◆ **DOCUMENT TEXT**
## start

Fifth Sunday in Lent

print

Thoughts on the First Reading

The days are coming, says the Lord, 
when I will make a new covenant with the house of Israel 
and the house of Judah.
It will not be like the covenant I made with their fathers
the day I took them by the hand 
to lead them forth from the land of Egypt; 
for they broke my covenant, 
and I had to show myself their master, says the Lord.
But this is the covenant that I will make 
with the house of Israel after those days, says the Lord.
I will place my law within them and write it upon their hearts; 
I will be their God, and they shall be my people.
No longer will they have need to teach their friends and relatives how to know the Lord.
All, from least to greatest, shall know me, says the Lord, 
for I will forgive their evildoing and remember their sin no more.

                                                                   Jeremiah 31:31–34

 

The prophet Jeremiah knew that he lived at the end of an age.  The reign of good king Josiah (606–-598) was followed by the rule of his son Jehoiakim, himself politically ensnared and inept, vacillating between alliances with his powerful neighbors Egypt and Syria, presiding over a kingdom too weak to maintain its independence, with religion reduced to external observance. 

          These were not good days for prophets.  Jeremiah had begged off the job, arguing that he was too young and inexperienced to be a prophet (Jeremiah 1:6-8).   It was always dangerous; Jesus would later make the persecution and murder of the prophets a characteristic of Israel (Matthew 5:12. 23:31).  Jeremiah’s prophecies had so irritated the chief priest that he had ordered Jeremiah “put in the stocks that were in the upper Benjamin Gate of the House of the Lord” (20:1-4).   Jeremiah complained bitterly that he had been deceived by the Lord.   He was commanded to proclaim violence and destruction, so that the words he spoke were a source of reproach and derision all the day long.   He had tried to be silent, but if he said, “I will not mention Him or speak any more in His name,” Jeremiah’s heart became a burning fire within so that he was weary with holding it in, and indeed he could not.  So he heard whispering on every side, “Denounce him! Let us denounce him! Say all my familiar friends, watching for my fall”(20:7–11).  It was a hard lot; indeed Jehoiakim had ordered the death of the prophet Uriah, a fate from which Jeremiah would be saved by the fortunate influence of a court official, Ahikam, who was friendly to him (26:20–23).

## end

◆ **EXERCISE OBJECTIVE**
Rewrite the Lenten reflection between "I will place" and "know the Lord.", inclusive, switching "hearts" to "minds".

◆ **MATERIAL**
## start

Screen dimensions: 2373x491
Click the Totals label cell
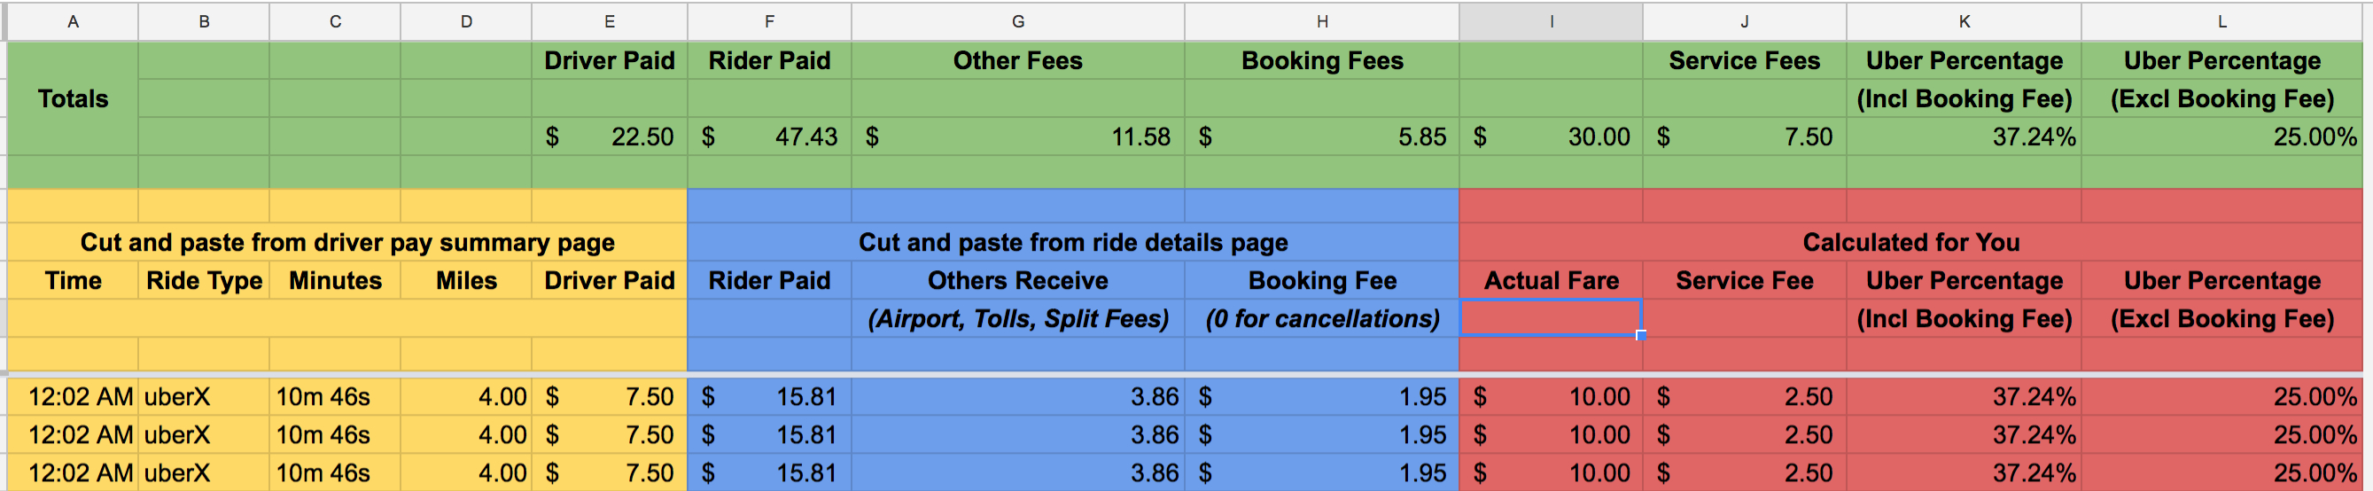click(73, 99)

## end

◆ **ANSWER TO THE EXERCISE**
I will place my law within them and write it upon their minds; 
I will be their God, and they shall be my people.
No longer will they have need to teach their friends and relatives how to know the Lord.